King Lunalilo

A trust established by
King William Charles Lunalilo


In 1871, before he became king, High Chief Lunalilo signed his last will and testament, which, upon his untimely death, established a perpetual trust, the King Lunalilo Trust. In his will, he directed the trustees to build a home to accommodate the poor, destitute and infirm people of Hawaiian blood or extraction, with preference given to older people. This was the first time an aliʻi set aside their landholdings in a will to create a charitable trust for the benefit of their people.

Lunalilo established the King Lunalilo Trust to respond to a problem Hawaiʻi had not faced before. After almost 100 years of epidemics that decimated the population and after the decades following the Māhele of 1848, kānaka were more and more becoming dislocated from the ʻāina of their ancestors, and, for the first time, many did not have a home or someone to care for them.

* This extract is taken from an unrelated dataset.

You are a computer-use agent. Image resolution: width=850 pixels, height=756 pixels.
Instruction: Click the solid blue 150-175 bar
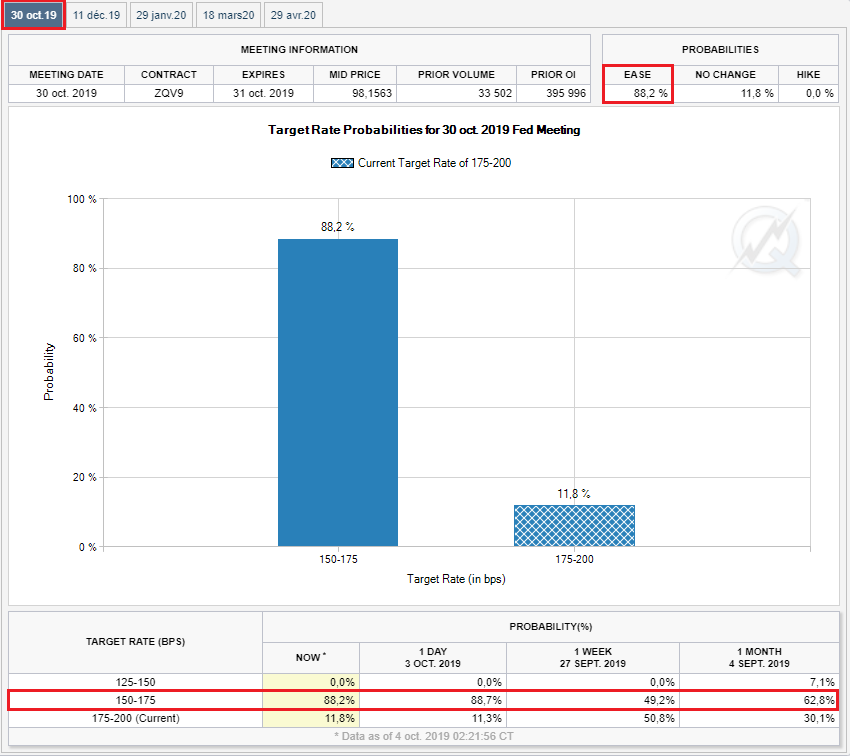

In 1883, the first trustees opened the original Lunalilo Home in Makiki for 53 residents. The first Lunalilo Home served adult kānaka as young as 25 years old, and many of these younger residents were blind. By the 1920s, Lunalilo Home was renowned as a center for Hawaiian culture, with residents from across the islands sharing cultural practices from their communities.

After 44 years in operation in Makiki, with the help of the Bernice Pauahi Bishop Estate and the John Papa ʻĪʻī Brown Estate, the trustees moved Lunalilo Home to our current location on the slopes of Kohelepelepe.

Since our renovation in 2002, we have offered three programs for kūpuna: an adult residential care home, an adult day center and kūpuna meals-to-go, and we remain firmly committed to King Lunalilo’s vision for his Trust to serve the people of Hawaiʻi.